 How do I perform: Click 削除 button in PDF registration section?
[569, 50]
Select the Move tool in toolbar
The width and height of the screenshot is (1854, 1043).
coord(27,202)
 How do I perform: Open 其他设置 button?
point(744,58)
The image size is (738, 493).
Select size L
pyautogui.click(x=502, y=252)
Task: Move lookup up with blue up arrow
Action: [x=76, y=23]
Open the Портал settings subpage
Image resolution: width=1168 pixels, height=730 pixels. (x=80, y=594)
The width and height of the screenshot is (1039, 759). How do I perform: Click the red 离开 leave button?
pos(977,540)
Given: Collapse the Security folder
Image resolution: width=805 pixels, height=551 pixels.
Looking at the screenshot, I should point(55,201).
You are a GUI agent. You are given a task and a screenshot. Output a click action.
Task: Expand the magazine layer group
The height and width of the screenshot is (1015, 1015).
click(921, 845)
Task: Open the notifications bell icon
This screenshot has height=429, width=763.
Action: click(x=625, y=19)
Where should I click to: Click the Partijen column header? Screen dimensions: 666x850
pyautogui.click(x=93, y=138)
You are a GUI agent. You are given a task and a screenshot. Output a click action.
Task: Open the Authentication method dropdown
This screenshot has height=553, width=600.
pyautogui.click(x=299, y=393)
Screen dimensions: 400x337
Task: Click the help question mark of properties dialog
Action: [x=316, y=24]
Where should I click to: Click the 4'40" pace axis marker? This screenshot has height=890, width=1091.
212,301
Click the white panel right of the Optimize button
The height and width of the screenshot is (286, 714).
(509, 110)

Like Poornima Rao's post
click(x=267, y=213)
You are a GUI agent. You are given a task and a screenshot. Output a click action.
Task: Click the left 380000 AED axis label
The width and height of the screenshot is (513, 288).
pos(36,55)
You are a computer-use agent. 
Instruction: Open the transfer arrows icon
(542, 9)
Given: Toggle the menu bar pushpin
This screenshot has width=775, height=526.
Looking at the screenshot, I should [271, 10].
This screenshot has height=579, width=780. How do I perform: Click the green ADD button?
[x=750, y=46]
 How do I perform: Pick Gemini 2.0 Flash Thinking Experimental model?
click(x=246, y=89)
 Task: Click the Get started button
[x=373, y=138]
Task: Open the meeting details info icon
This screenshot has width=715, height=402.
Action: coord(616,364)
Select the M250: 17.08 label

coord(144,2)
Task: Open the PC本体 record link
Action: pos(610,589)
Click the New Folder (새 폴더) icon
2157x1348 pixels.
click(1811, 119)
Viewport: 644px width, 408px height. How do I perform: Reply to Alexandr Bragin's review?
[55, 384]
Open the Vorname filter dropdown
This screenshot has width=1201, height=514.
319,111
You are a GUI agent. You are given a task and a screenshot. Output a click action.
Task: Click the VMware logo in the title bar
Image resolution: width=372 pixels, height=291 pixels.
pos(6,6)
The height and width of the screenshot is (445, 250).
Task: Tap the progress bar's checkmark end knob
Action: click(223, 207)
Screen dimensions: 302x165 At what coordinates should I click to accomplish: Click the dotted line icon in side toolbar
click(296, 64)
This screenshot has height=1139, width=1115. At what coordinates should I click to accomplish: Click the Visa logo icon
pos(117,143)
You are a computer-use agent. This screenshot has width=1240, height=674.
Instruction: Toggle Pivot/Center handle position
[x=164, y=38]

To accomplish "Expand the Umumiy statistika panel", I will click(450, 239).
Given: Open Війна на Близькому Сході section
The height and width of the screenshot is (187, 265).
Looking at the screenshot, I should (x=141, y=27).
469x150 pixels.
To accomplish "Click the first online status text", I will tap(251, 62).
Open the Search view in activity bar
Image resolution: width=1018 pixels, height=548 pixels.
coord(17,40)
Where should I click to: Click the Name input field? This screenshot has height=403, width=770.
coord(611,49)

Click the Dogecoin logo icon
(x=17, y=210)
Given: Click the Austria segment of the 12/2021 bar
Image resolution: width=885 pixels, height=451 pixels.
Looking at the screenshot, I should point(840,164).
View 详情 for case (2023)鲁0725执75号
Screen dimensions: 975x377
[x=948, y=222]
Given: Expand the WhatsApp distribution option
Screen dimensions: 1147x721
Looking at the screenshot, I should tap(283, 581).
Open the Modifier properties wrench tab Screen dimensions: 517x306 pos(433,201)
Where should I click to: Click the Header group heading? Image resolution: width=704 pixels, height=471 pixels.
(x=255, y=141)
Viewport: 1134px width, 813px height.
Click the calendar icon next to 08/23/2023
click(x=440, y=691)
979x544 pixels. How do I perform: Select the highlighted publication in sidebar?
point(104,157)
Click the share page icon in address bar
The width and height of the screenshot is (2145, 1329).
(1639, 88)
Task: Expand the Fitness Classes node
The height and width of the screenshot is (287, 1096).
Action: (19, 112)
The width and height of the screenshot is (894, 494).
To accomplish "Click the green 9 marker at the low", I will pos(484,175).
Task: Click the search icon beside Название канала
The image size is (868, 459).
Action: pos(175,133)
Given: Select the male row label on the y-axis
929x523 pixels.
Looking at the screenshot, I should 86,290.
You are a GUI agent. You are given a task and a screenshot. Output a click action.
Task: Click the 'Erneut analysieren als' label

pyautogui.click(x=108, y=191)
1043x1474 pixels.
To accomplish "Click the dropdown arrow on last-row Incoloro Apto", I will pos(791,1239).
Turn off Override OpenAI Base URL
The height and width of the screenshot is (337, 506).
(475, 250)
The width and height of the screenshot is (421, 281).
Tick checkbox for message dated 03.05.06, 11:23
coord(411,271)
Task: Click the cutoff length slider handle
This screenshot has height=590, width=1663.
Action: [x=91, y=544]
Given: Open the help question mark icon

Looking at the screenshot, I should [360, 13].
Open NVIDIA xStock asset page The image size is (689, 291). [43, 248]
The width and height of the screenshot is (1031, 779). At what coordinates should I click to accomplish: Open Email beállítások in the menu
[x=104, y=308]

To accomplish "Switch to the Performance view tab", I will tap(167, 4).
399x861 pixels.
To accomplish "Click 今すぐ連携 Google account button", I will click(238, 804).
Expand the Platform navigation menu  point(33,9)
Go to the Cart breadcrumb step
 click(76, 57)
※ ※ ※
Retype the records above exactly as they appear, every line from first to last.

- [Solution for this exercise]:
 How do I perform: Click 削除 button in PDF registration section?
[569, 50]
Select the Move tool in toolbar
The width and height of the screenshot is (1854, 1043).
coord(27,202)
 How do I perform: Open 其他设置 button?
point(744,58)
The image size is (738, 493).
Select size L
pyautogui.click(x=502, y=252)
Task: Move lookup up with blue up arrow
Action: [x=76, y=23]
Open the Портал settings subpage
Image resolution: width=1168 pixels, height=730 pixels. (x=80, y=594)
The width and height of the screenshot is (1039, 759). How do I perform: Click the red 离开 leave button?
pos(977,540)
Given: Collapse the Security folder
Image resolution: width=805 pixels, height=551 pixels.
Looking at the screenshot, I should point(55,201).
You are a GUI agent. You are given a task and a screenshot. Output a click action.
Task: Expand the magazine layer group
The height and width of the screenshot is (1015, 1015).
click(921, 845)
Task: Open the notifications bell icon
This screenshot has height=429, width=763.
Action: click(x=625, y=19)
Where should I click to: Click the Partijen column header? Screen dimensions: 666x850
pyautogui.click(x=93, y=138)
You are a GUI agent. You are given a task and a screenshot. Output a click action.
Task: Open the Authentication method dropdown
This screenshot has height=553, width=600.
pyautogui.click(x=299, y=393)
Screen dimensions: 400x337
Task: Click the help question mark of properties dialog
Action: [x=316, y=24]
Where should I click to: Click the 4'40" pace axis marker? This screenshot has height=890, width=1091.
212,301
Click the white panel right of the Optimize button
The height and width of the screenshot is (286, 714).
(509, 110)

Like Poornima Rao's post
click(x=267, y=213)
You are a GUI agent. You are given a task and a screenshot. Output a click action.
Task: Click the left 380000 AED axis label
The width and height of the screenshot is (513, 288).
pos(36,55)
You are a computer-use agent. 
Instruction: Open the transfer arrows icon
(542, 9)
Given: Toggle the menu bar pushpin
This screenshot has width=775, height=526.
Looking at the screenshot, I should [271, 10].
This screenshot has height=579, width=780. How do I perform: Click the green ADD button?
[x=750, y=46]
 How do I perform: Pick Gemini 2.0 Flash Thinking Experimental model?
click(x=246, y=89)
 Task: Click the Get started button
[x=373, y=138]
Task: Open the meeting details info icon
This screenshot has width=715, height=402.
Action: coord(616,364)
Select the M250: 17.08 label

coord(144,2)
Task: Open the PC本体 record link
Action: pos(610,589)
Click the New Folder (새 폴더) icon
2157x1348 pixels.
click(1811, 119)
Viewport: 644px width, 408px height. How do I perform: Reply to Alexandr Bragin's review?
[55, 384]
Open the Vorname filter dropdown
This screenshot has width=1201, height=514.
319,111
You are a GUI agent. You are given a task and a screenshot. Output a click action.
Task: Click the VMware logo in the title bar
Image resolution: width=372 pixels, height=291 pixels.
pos(6,6)
The height and width of the screenshot is (445, 250).
Task: Tap the progress bar's checkmark end knob
Action: click(223, 207)
Screen dimensions: 302x165 At what coordinates should I click to accomplish: Click the dotted line icon in side toolbar
click(296, 64)
This screenshot has height=1139, width=1115. At what coordinates should I click to accomplish: Click the Visa logo icon
pos(117,143)
You are a computer-use agent. This screenshot has width=1240, height=674.
Instruction: Toggle Pivot/Center handle position
[x=164, y=38]

To accomplish "Expand the Umumiy statistika panel", I will click(450, 239).
Given: Open Війна на Близькому Сході section
The height and width of the screenshot is (187, 265).
Looking at the screenshot, I should (x=141, y=27).
469x150 pixels.
To accomplish "Click the first online status text", I will tap(251, 62).
Open the Search view in activity bar
Image resolution: width=1018 pixels, height=548 pixels.
coord(17,40)
Where should I click to: Click the Name input field? This screenshot has height=403, width=770.
coord(611,49)

Click the Dogecoin logo icon
(x=17, y=210)
Given: Click the Austria segment of the 12/2021 bar
Image resolution: width=885 pixels, height=451 pixels.
Looking at the screenshot, I should point(840,164).
View 详情 for case (2023)鲁0725执75号
Screen dimensions: 975x377
[x=948, y=222]
Given: Expand the WhatsApp distribution option
Screen dimensions: 1147x721
Looking at the screenshot, I should tap(283, 581).
Open the Modifier properties wrench tab Screen dimensions: 517x306 pos(433,201)
Where should I click to: Click the Header group heading? Image resolution: width=704 pixels, height=471 pixels.
(x=255, y=141)
Viewport: 1134px width, 813px height.
Click the calendar icon next to 08/23/2023
click(x=440, y=691)
979x544 pixels. How do I perform: Select the highlighted publication in sidebar?
point(104,157)
Click the share page icon in address bar
The width and height of the screenshot is (2145, 1329).
(1639, 88)
Task: Expand the Fitness Classes node
The height and width of the screenshot is (287, 1096).
Action: (19, 112)
The width and height of the screenshot is (894, 494).
To accomplish "Click the green 9 marker at the low", I will pos(484,175).
Task: Click the search icon beside Название канала
The image size is (868, 459).
Action: pos(175,133)
Given: Select the male row label on the y-axis
929x523 pixels.
Looking at the screenshot, I should 86,290.
You are a GUI agent. You are given a task and a screenshot. Output a click action.
Task: Click the 'Erneut analysieren als' label

pyautogui.click(x=108, y=191)
1043x1474 pixels.
To accomplish "Click the dropdown arrow on last-row Incoloro Apto", I will pos(791,1239).
Turn off Override OpenAI Base URL
The height and width of the screenshot is (337, 506).
(475, 250)
The width and height of the screenshot is (421, 281).
Tick checkbox for message dated 03.05.06, 11:23
coord(411,271)
Task: Click the cutoff length slider handle
This screenshot has height=590, width=1663.
Action: [x=91, y=544]
Given: Open the help question mark icon

Looking at the screenshot, I should [360, 13].
Open NVIDIA xStock asset page The image size is (689, 291). [43, 248]
The width and height of the screenshot is (1031, 779). At what coordinates should I click to accomplish: Open Email beállítások in the menu
[x=104, y=308]

To accomplish "Switch to the Performance view tab", I will tap(167, 4).
399x861 pixels.
To accomplish "Click 今すぐ連携 Google account button", I will click(238, 804).
Expand the Platform navigation menu  point(33,9)
Go to the Cart breadcrumb step
 click(76, 57)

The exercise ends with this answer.